Give every line of the material below as a JSON list of strings, with one string per line and blank lines omitted.
* Begin Records provided *
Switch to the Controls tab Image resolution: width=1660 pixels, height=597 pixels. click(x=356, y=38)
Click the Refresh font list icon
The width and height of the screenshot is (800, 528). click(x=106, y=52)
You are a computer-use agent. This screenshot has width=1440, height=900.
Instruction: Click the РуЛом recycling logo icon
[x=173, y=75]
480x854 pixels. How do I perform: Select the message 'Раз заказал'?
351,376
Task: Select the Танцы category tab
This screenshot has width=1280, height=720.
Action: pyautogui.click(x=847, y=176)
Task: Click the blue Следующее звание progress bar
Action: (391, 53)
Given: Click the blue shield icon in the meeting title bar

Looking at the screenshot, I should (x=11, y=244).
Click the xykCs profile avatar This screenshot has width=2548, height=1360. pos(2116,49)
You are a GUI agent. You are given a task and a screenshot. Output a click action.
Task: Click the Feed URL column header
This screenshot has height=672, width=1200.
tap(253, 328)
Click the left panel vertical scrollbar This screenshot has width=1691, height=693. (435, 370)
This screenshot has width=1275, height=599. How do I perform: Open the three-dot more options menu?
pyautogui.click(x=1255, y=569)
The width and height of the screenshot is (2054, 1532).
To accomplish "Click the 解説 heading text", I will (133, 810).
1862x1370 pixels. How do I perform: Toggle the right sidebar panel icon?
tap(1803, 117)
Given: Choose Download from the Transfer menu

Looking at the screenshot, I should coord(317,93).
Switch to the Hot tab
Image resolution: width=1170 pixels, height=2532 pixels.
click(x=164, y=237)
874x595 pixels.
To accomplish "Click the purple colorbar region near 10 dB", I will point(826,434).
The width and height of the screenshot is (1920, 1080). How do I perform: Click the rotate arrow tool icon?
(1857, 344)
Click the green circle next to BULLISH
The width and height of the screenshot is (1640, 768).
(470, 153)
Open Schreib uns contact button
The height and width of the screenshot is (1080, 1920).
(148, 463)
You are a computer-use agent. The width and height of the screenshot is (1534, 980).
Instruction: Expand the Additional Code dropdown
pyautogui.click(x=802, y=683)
* End Records provided *
**Final result**:
[
  "Switch to the Controls tab Image resolution: width=1660 pixels, height=597 pixels. click(x=356, y=38)",
  "Click the Refresh font list icon",
  "The width and height of the screenshot is (800, 528). click(x=106, y=52)",
  "You are a computer-use agent. This screenshot has width=1440, height=900.",
  "Instruction: Click the РуЛом recycling logo icon",
  "[x=173, y=75]",
  "480x854 pixels. How do I perform: Select the message 'Раз заказал'?",
  "351,376",
  "Task: Select the Танцы category tab",
  "This screenshot has width=1280, height=720.",
  "Action: pyautogui.click(x=847, y=176)",
  "Task: Click the blue Следующее звание progress bar",
  "Action: (391, 53)",
  "Given: Click the blue shield icon in the meeting title bar",
  "Looking at the screenshot, I should (x=11, y=244).",
  "Click the xykCs profile avatar This screenshot has width=2548, height=1360. pos(2116,49)",
  "You are a GUI agent. You are given a task and a screenshot. Output a click action.",
  "Task: Click the Feed URL column header",
  "This screenshot has height=672, width=1200.",
  "tap(253, 328)",
  "Click the left panel vertical scrollbar This screenshot has width=1691, height=693. (435, 370)",
  "This screenshot has width=1275, height=599. How do I perform: Open the three-dot more options menu?",
  "pyautogui.click(x=1255, y=569)",
  "The width and height of the screenshot is (2054, 1532).",
  "To accomplish \"Click the 解説 heading text\", I will (133, 810).",
  "1862x1370 pixels. How do I perform: Toggle the right sidebar panel icon?",
  "tap(1803, 117)",
  "Given: Choose Download from the Transfer menu",
  "Looking at the screenshot, I should coord(317,93).",
  "Switch to the Hot tab",
  "Image resolution: width=1170 pixels, height=2532 pixels.",
  "click(x=164, y=237)",
  "874x595 pixels.",
  "To accomplish \"Click the purple colorbar region near 10 dB\", I will point(826,434).",
  "The width and height of the screenshot is (1920, 1080). How do I perform: Click the rotate arrow tool icon?",
  "(1857, 344)",
  "Click the green circle next to BULLISH",
  "The width and height of the screenshot is (1640, 768).",
  "(470, 153)",
  "Open Schreib uns contact button",
  "The height and width of the screenshot is (1080, 1920).",
  "(148, 463)",
  "You are a computer-use agent. The width and height of the screenshot is (1534, 980).",
  "Instruction: Expand the Additional Code dropdown",
  "pyautogui.click(x=802, y=683)"
]